Pemerintah menargetkan 40 hingga 54 gigawatt dari 400 gigawatt kapasitas listrik nasional pada tahun 2060 berasal dari energi nuklir. Rencana awalnya adalah membangun sebuah reaktor modular kecil di Kalimantan pada "tahun 2030 atau 2032," ungkap Menteri Energi Bahlil Lahadalia. Reaktor modular kecil ini memiliki kapasitas lebih rendah dari reaktor tradisional, tapi lebih mudah dirakit dan dipindahkan.
Kalimantan paling menjanjikan?
Meski jumlah pembangkit yang direncanakan belum dipublikasikan, pemerintah telah mengidentifikasi 29 lokasi potensial, sebagian besar di luar Pulau Jawa, demi mendukung pengembangan kawasan tengah dan timur Indonesia. Tantangan utama tentu datang dari kondisi geografis Indonesia yang berada di kawasan "Cincin Api" — wilayah dengan aktivitas seismik tinggi.
Namun menurut Sekjen Dewan Energi Nasional (DEN) Dadan Kusdiana: "Jawa bagian utara, Sumatera Timur, Kalimantan Barat, dan Kalimantan Tengah dianggap sebagai zona-zona berisiko rendah." Wilayah-wilayah ini juga memiliki risiko vulkanik yang rendah, sehingga lebih cocok untuk pembangunan pembangkit nuklir.
Berbagai negara di dunia, dari Vietnam hingga Belgia, terus mengembangkan atau mempertahankan energi nuklir demi mencapai target nol emisi bersih dan melawan perubahan iklim. Namun, Indonesia masih kekurangan keahlian dalam negeri untuk mengelola teknologi nuklir ini.
Ayo berlangganan newsletter mingguan Wednesday Bite.
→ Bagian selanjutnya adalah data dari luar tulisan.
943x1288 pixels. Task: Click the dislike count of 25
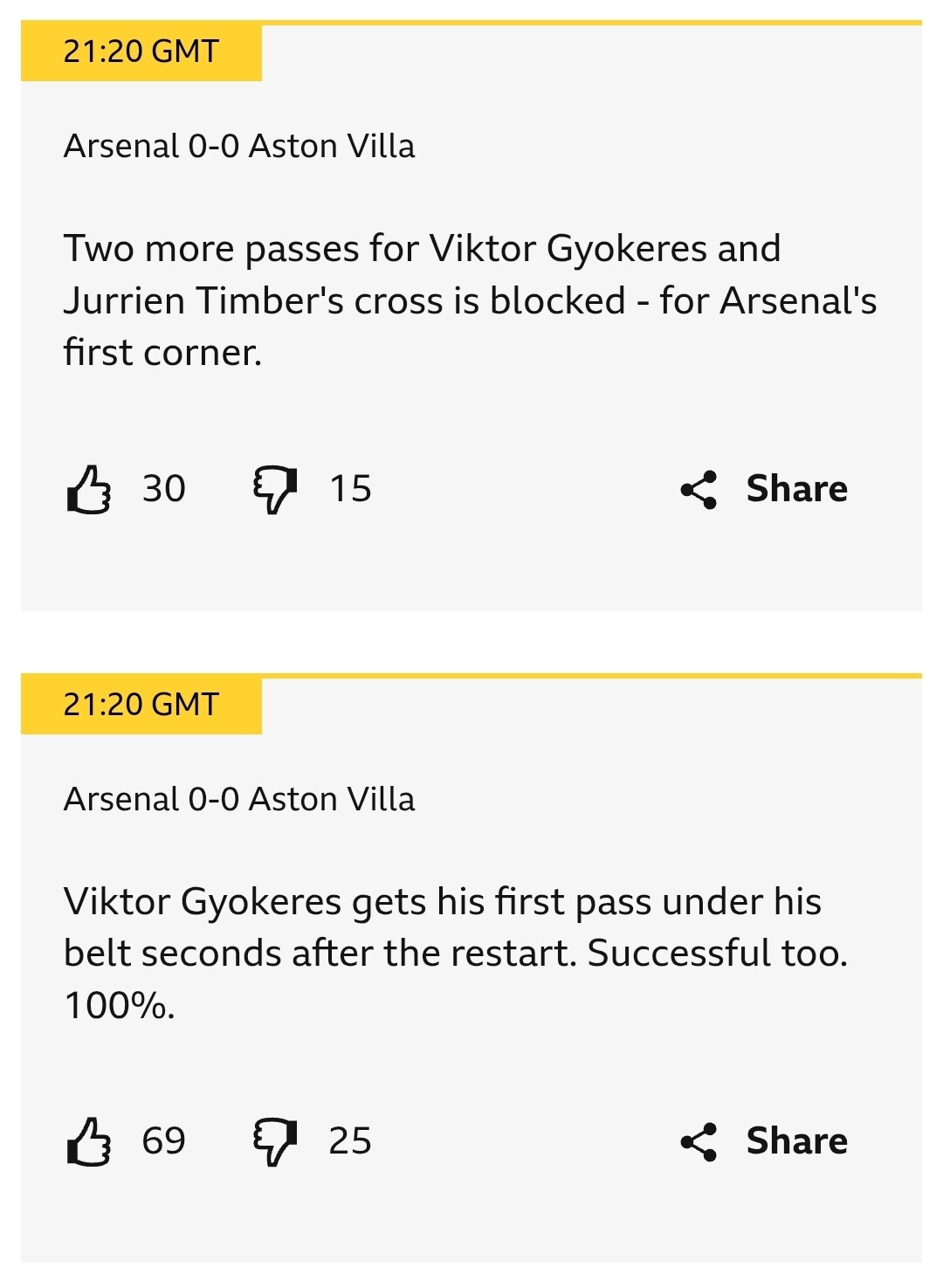[x=350, y=1141]
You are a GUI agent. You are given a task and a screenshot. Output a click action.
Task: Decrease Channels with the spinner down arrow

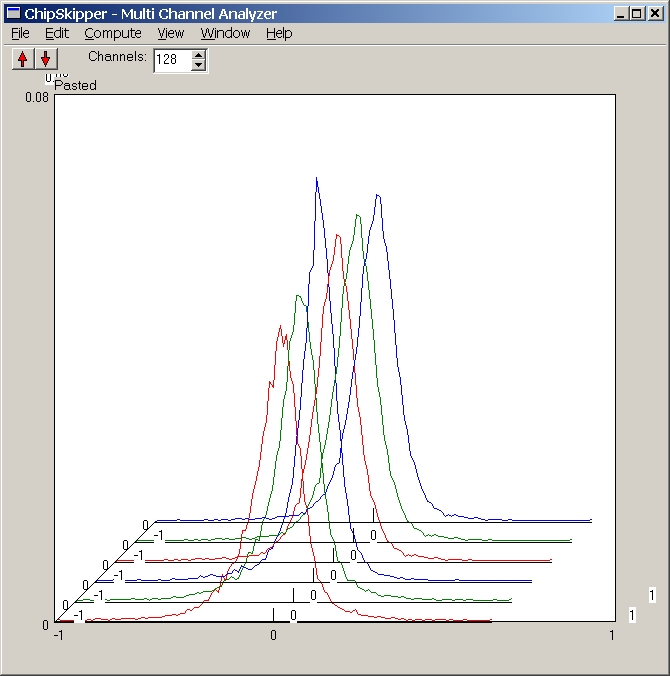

Recharge pengetahuanmu di tengah minggu, biar topik obrolan makin seru!
Siapa saja yang sudah 'naksir' bekerja sama?
Untuk itu, Indonesia tengah mencari kerja sama dengan pihak luar, termasuk perusahaan-perusahaan besar seperti Rosatom (Rusia), CNNC (Cina), dan Candu (Kanada). Bahkan, anak perusahaan ThorCon di Indonesia sedang berupaya mendapat lisensi untuk membangun "reaktor garam cair" eksperimental, yang dirancang untuk diproduksi di galangan kapal lalu ditarik ke lokasi pesisir atau lepas pantai, bahkan bisa "dibebani" ke dasar laut.
DEN juga menjajaki kemungkinan kerja sama dengan EDF SA dari Prancis. Meski saat ini belum ada pembicaraan formal tentang nuklir antara EDF dan Indonesia, CEO EDF Bernard Fontana ikut dalam delegasi Presiden Prancis Emmanuel Macron yang berkunjung ke Indonesia.
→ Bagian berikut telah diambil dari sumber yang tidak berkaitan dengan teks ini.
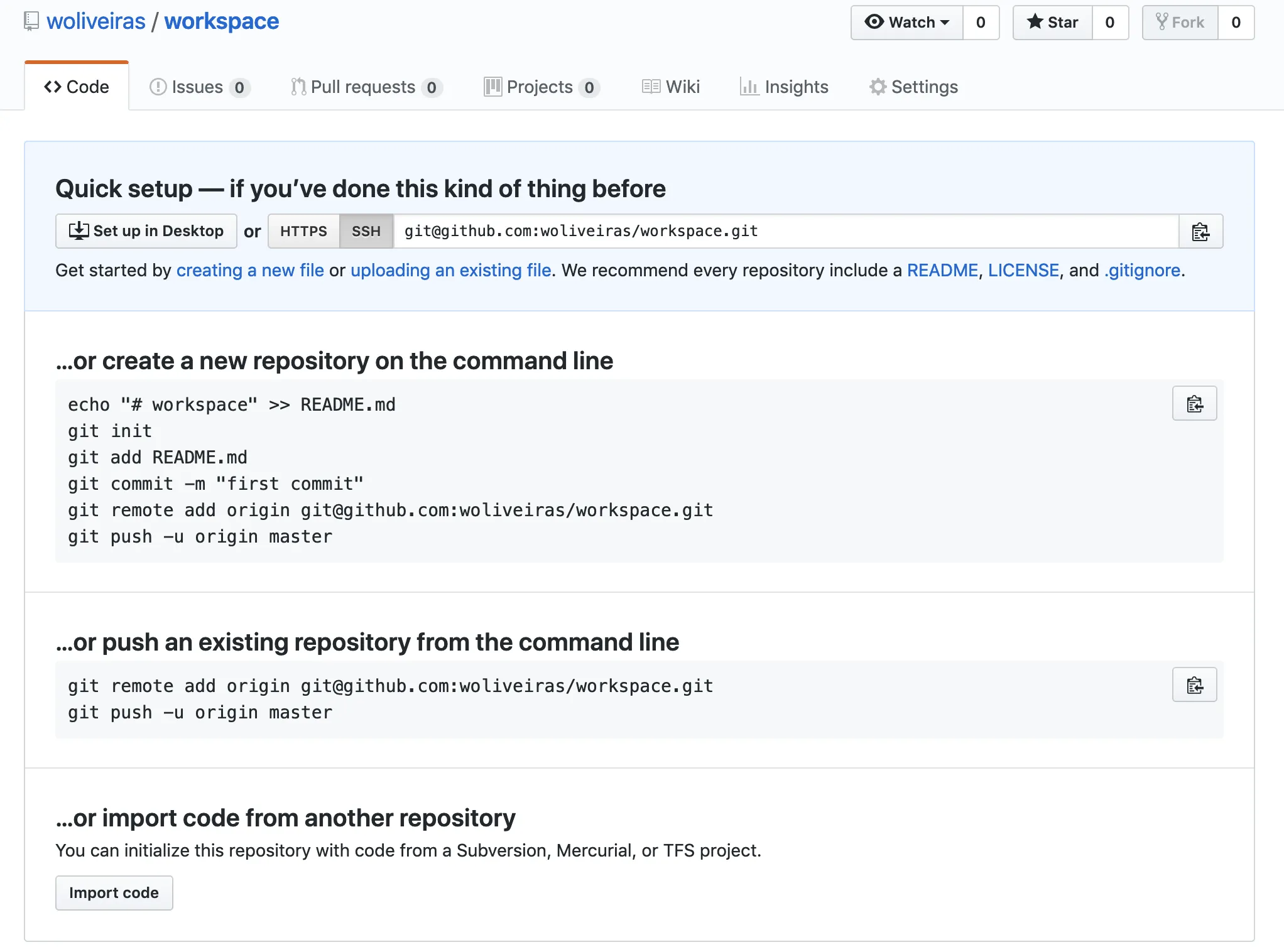Click the uploading an existing file link
Viewport: 1284px width, 952px height.
click(x=450, y=270)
Namun, banyak ahli skeptis soal jadwal ambisius pembangunan nuklir Indonesia. Andrews-Speed dari Oxford mengatakan, "Saya akan bergabung dengan orang lain yang skeptis bahwa Indonesia dapat menggunakan tenaga nuklir dalam skala signifikan dalam sepuluh tahun ke depan."
Korupsi jadi hambatan besar
Para pegiat lingkungan juga mendorong agar Indonesia lebih fokus pada sumber energi terbarukan. Meskipun tenaga air sudah menyumbang lebih dari 7 persen pembangkitan listrik, tenaga surya dan angin masih sangat kecil dan bisa dikembangkan lebih jauh.
Selain itu, kendala biaya dan korupsi masih menjadi hambatan besar. Manajer Kampanye Energi WALHI, Dwi Sawung mengeluhkan: "Tidak ada cukup dana yang tersisa dalam anggaran pemerintah dan PLN (perusahaan listrik negara)."
Meski demikian, pemerintah meyakinkan bahwa dana untuk proyek nuklir akan tersedia. Kusdiana menegaskan bahwa berbagai calon investor internasional, termasuk dari Rusia, AS, Denmark, Korea Selatan, dan Cina, sudah menunjukkan minat serius.